Could you print the lines of the listing below word for word, starting at the line containing "Task: Click the y-axis tick label 0.5" and ending at the line containing "Action: click(x=672, y=109)"?
• • • •
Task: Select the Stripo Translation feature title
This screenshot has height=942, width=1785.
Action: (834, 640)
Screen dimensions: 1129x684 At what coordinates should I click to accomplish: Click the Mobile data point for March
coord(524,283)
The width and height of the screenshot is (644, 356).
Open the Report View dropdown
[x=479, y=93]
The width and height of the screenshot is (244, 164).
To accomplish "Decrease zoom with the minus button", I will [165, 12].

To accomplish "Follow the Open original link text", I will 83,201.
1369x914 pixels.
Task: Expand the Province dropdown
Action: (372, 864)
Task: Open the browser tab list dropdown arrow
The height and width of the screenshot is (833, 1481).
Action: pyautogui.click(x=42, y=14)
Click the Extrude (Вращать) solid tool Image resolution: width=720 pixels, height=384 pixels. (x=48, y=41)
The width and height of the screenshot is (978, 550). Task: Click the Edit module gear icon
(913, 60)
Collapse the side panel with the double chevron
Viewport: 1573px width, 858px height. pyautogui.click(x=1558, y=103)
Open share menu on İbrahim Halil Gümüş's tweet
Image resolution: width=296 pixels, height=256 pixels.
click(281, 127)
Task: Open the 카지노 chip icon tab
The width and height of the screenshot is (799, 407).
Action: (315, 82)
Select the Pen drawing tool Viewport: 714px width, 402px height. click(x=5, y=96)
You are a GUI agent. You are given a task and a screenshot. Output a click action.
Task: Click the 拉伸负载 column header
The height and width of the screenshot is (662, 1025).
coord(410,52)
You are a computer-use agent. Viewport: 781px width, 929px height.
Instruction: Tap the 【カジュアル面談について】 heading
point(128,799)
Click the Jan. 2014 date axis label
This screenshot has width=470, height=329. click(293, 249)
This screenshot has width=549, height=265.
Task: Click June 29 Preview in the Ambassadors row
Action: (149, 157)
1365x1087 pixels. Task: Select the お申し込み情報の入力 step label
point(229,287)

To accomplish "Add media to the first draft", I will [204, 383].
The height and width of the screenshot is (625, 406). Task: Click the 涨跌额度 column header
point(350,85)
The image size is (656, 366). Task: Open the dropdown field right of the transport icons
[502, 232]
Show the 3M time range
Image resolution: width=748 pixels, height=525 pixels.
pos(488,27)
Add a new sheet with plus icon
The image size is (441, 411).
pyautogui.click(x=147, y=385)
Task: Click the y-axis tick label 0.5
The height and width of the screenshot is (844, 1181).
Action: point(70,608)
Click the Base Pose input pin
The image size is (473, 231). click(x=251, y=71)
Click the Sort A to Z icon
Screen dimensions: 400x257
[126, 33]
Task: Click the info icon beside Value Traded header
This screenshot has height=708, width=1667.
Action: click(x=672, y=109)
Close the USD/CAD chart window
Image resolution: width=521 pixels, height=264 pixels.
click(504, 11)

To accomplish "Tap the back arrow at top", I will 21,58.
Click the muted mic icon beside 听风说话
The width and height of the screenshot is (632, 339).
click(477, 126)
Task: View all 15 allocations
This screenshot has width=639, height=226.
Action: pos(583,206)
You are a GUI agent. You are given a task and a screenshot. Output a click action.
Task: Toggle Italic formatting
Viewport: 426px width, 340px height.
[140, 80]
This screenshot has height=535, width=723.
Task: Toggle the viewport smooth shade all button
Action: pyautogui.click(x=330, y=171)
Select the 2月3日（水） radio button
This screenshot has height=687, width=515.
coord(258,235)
• • • •
## Answer in full
Task: Click the y-axis tick label 0.5
The height and width of the screenshot is (844, 1181).
Action: point(70,608)
Click the Base Pose input pin
The image size is (473, 231). click(x=251, y=71)
Click the Sort A to Z icon
Screen dimensions: 400x257
[126, 33]
Task: Click the info icon beside Value Traded header
This screenshot has height=708, width=1667.
Action: click(x=672, y=109)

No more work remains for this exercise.